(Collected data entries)
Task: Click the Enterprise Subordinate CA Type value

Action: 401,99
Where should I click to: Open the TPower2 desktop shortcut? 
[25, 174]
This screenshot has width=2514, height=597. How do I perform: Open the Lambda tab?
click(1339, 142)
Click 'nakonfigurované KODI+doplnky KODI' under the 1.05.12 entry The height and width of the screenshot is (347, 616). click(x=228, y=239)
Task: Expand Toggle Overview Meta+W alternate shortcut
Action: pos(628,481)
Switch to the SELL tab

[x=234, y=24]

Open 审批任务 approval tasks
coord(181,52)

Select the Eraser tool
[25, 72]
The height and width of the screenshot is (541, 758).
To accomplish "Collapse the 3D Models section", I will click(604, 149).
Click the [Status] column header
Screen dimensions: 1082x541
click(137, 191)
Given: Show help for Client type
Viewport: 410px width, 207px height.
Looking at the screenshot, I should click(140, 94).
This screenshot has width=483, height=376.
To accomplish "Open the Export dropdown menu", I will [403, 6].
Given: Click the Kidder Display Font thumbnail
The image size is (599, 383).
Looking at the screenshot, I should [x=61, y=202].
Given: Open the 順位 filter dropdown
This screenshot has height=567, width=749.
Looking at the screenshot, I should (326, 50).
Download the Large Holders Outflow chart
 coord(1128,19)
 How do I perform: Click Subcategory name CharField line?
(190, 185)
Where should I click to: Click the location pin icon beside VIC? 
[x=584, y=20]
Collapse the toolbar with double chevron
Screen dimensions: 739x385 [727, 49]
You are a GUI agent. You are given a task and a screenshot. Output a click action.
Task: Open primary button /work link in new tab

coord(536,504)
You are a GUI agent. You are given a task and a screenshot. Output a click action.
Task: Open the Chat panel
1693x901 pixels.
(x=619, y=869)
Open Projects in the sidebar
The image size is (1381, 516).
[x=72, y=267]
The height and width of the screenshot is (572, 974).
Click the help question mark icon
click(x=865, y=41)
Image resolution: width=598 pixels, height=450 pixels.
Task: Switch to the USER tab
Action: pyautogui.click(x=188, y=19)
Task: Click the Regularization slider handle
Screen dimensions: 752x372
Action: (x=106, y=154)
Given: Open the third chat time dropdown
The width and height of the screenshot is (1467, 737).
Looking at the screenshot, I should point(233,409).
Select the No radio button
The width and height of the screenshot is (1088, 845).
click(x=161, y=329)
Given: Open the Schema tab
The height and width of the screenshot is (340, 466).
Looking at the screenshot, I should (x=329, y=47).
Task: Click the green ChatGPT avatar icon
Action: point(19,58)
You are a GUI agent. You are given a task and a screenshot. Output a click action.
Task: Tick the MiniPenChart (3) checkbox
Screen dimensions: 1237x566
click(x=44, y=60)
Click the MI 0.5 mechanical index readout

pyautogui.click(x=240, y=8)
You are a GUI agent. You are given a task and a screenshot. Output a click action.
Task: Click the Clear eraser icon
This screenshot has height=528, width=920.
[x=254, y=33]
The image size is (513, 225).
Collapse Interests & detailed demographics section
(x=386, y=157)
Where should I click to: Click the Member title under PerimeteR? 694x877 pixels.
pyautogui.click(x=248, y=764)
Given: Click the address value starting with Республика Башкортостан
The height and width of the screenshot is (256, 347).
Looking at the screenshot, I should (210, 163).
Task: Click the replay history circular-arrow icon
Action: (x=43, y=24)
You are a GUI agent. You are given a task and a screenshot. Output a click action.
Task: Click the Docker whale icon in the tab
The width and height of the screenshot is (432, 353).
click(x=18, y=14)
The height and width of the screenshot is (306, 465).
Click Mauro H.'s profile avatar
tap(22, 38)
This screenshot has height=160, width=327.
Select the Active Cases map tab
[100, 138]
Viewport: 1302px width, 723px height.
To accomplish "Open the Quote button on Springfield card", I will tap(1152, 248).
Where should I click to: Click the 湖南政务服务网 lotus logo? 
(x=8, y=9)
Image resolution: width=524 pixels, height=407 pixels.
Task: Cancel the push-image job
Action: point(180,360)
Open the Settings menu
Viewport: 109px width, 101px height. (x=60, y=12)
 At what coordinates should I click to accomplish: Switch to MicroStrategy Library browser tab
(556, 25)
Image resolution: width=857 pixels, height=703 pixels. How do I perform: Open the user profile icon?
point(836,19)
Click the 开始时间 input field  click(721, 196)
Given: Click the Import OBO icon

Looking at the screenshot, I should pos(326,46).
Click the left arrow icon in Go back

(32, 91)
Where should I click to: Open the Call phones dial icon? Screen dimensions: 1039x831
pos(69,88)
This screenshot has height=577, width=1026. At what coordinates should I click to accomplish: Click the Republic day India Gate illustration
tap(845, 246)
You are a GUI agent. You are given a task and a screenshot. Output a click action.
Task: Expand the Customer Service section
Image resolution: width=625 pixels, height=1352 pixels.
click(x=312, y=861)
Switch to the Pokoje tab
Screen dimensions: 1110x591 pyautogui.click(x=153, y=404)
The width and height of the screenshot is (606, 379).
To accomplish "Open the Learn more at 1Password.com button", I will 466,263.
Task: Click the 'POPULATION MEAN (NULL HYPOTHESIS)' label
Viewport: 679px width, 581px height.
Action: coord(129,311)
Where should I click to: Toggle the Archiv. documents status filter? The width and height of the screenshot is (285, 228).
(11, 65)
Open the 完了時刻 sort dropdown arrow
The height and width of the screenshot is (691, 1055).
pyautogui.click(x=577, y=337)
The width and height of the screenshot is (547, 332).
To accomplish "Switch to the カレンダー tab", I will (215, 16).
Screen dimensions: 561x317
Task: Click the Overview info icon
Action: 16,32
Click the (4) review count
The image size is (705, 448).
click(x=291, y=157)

* **Task instructions**: Could you reproduce, exactly, every line above from the line with "Where should I click to: Open the TPower2" to the line with "The height and width of the screenshot is (572, 974).", and no other line? Both ends count.

* **Result**:
Where should I click to: Open the TPower2 desktop shortcut? 
[25, 174]
This screenshot has width=2514, height=597. How do I perform: Open the Lambda tab?
click(1339, 142)
Click 'nakonfigurované KODI+doplnky KODI' under the 1.05.12 entry The height and width of the screenshot is (347, 616). click(x=228, y=239)
Task: Expand Toggle Overview Meta+W alternate shortcut
Action: pos(628,481)
Switch to the SELL tab

[x=234, y=24]

Open 审批任务 approval tasks
coord(181,52)

Select the Eraser tool
[25, 72]
The height and width of the screenshot is (541, 758).
To accomplish "Collapse the 3D Models section", I will click(604, 149).
Click the [Status] column header
Screen dimensions: 1082x541
click(137, 191)
Given: Show help for Client type
Viewport: 410px width, 207px height.
Looking at the screenshot, I should click(140, 94).
This screenshot has width=483, height=376.
To accomplish "Open the Export dropdown menu", I will [403, 6].
Given: Click the Kidder Display Font thumbnail
The image size is (599, 383).
Looking at the screenshot, I should [x=61, y=202].
Given: Open the 順位 filter dropdown
This screenshot has height=567, width=749.
Looking at the screenshot, I should (326, 50).
Download the Large Holders Outflow chart
 coord(1128,19)
 How do I perform: Click Subcategory name CharField line?
(190, 185)
Where should I click to: Click the location pin icon beside VIC? 
[x=584, y=20]
Collapse the toolbar with double chevron
Screen dimensions: 739x385 [727, 49]
You are a GUI agent. You are given a task and a screenshot. Output a click action.
Task: Open primary button /work link in new tab

coord(536,504)
You are a GUI agent. You are given a task and a screenshot. Output a click action.
Task: Open the Chat panel
1693x901 pixels.
(x=619, y=869)
Open Projects in the sidebar
The image size is (1381, 516).
[x=72, y=267]
The height and width of the screenshot is (572, 974).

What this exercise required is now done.